**TEXT:**

········

From 0a207528150c1204ad0d1e71900bfd3e4b3188cc Mon Sep 17 00:00:00 2001
From: Mathis Frahm <49306645+mafrahm@users.noreply.github.com>
Date: Fri, 16 Feb 2024 16:53:06 +0100
Subject: [PATCH] updates to the CreateYieldTable task (#396)

* updates to the CreateYieldTable task

* rename suffix parameter to output_suffix

---------

Co-authored-by: Marcel Rieger <riga@users.noreply.github.com>
---
 columnflow/tasks/yields.py | 33 +++++++++++++++++++++++++--------
 1 file changed, 25 insertions(+), 8 deletions(-)

diff --git a/columnflow/tasks/yields.py b/columnflow/tasks/yields.py
index 2e959dbb6..00985ea16 100644
--- a/columnflow/tasks/yields.py
+++ b/columnflow/tasks/yields.py
@@ -57,6 +57,10 @@ class CreateYieldTable(
         description="string parameter to define the normalization of the yields; "
         "choices: '', per_process, per_category, all; empty default",
     )
+    output_suffix = luigi.Parameter(
+        default=law.NO_STR,
+        description="Adds a suffix to the output name of the yields table; empty default",
+    )
 
     # upstream requirements
     reqs = Requirements(
@@ -105,9 +109,13 @@ def resolve_param_values(cls, params):
         return params
 
     def output(self):
-        # TODO: add a "yield" output that gives the raw numbers, e.g. as a csv
+        suffix = ""
+        if self.output_suffix and self.output_suffix != law.NO_STR:
+            suffix = f"__{self.output_suffix}"
+
         return {
-            "table": self.target(f"yields__proc_{self.processes_repr}__cat_{self.categories_repr}.txt"),
+            "table": self.target(f"table__proc_{self.processes_repr}__cat_{self.categories_repr}{suffix}.txt"),
+            "yields": self.target(f"yields__proc_{self.processes_repr}__cat_{self.categories_repr}{suffix}.json"),
         }
 
     @law.decorator.log
@@ -176,7 +184,7 @@ def run(self):
 
             # read out yields per category and per process
             for process_inst, h in hists.items():
-                processes.append(process_inst.label)
+                processes.append(process_inst)
 
                 for category_inst in category_insts:
                     leaf_category_insts = category_inst.get_leaf_categories() or [category_inst]
@@ -195,7 +203,7 @@ def run(self):
                             f"mcstat_{process_inst.name}_{category_inst.name}",
                             math.sqrt(h_cat.variance),
                         )

········

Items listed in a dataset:
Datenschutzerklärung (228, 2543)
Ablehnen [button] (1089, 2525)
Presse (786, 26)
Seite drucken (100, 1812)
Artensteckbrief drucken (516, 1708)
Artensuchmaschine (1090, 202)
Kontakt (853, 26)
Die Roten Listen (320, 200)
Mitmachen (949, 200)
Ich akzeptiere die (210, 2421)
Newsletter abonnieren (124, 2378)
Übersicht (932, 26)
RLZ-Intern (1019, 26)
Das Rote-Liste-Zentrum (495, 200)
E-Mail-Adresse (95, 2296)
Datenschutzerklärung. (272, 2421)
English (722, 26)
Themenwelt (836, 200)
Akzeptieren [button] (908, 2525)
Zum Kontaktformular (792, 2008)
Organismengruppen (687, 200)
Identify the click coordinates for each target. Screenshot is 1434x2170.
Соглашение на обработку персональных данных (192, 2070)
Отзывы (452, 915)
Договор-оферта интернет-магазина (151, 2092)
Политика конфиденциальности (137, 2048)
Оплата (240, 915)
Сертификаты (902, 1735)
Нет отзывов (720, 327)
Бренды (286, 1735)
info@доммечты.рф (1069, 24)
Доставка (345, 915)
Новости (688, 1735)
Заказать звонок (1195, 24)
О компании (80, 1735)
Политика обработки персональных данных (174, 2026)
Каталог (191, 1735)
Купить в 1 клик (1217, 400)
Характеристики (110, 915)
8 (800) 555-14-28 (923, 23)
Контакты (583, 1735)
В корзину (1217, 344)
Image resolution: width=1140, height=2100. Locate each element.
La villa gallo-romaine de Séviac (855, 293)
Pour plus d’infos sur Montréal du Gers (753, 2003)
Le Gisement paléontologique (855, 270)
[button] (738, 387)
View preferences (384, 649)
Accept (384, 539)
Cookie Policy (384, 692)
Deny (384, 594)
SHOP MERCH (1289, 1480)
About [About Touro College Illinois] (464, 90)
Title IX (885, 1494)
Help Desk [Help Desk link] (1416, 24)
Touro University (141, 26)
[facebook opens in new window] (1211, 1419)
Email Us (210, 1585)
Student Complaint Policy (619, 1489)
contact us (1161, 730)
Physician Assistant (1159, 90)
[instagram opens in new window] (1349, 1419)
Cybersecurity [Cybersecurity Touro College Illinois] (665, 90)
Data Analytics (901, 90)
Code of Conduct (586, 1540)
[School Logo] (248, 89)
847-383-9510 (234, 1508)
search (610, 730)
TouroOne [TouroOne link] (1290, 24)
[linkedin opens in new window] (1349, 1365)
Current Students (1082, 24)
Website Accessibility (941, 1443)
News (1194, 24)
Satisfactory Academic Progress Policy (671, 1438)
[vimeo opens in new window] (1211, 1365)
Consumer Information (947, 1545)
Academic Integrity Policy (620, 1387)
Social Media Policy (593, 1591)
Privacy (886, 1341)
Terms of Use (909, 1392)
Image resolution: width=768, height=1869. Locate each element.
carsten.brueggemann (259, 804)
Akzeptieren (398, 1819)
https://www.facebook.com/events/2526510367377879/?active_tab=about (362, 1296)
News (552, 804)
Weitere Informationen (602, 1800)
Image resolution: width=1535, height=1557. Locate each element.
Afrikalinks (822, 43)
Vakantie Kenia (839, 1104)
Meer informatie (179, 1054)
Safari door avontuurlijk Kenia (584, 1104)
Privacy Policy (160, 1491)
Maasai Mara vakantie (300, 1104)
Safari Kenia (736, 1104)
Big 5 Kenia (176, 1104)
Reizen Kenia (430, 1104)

········

**SET OF TASKS:**
• a. Starting at the words "From 0a207528150c1204ad0d1e71900bfd3e4b3188cc Mon" in the patch and stopping after "CreateYieldTable task (#396)", write that passage out again, switching "Subject" to "Title".
• b. Convert the records into a Markdown table with the columns No. and Text, giving each line a row number and skipping blank lines. Begin at the record line containing "Политика обработки персональных" and stop after the one containing "La villa gallo-romaine de Séviac (855, 293)".
The patch and the records have no connection to each other.

**SOLUTIONS TO THE PROBLEMS:**
• a.
From 0a207528150c1204ad0d1e71900bfd3e4b3188cc Mon Sep 17 00:00:00 2001
From: Mathis Frahm <49306645+mafrahm@users.noreply.github.com>
Date: Fri, 16 Feb 2024 16:53:06 +0100
Title: [PATCH] updates to the CreateYieldTable task (#396)

• b.
| No. | Text |
|---|---|
| 1 | Политика обработки персональных данных (174, 2026) |
| 2 | Каталог (191, 1735) |
| 3 | Купить в 1 клик (1217, 400) |
| 4 | Характеристики (110, 915) |
| 5 | 8 (800) 555-14-28 (923, 23) |
| 6 | Контакты (583, 1735) |
| 7 | В корзину (1217, 344) |
| 8 | Image resolution: width=1140, height=2100. Locate each element. |
| 9 | La villa gallo-romaine de Séviac (855, 293) |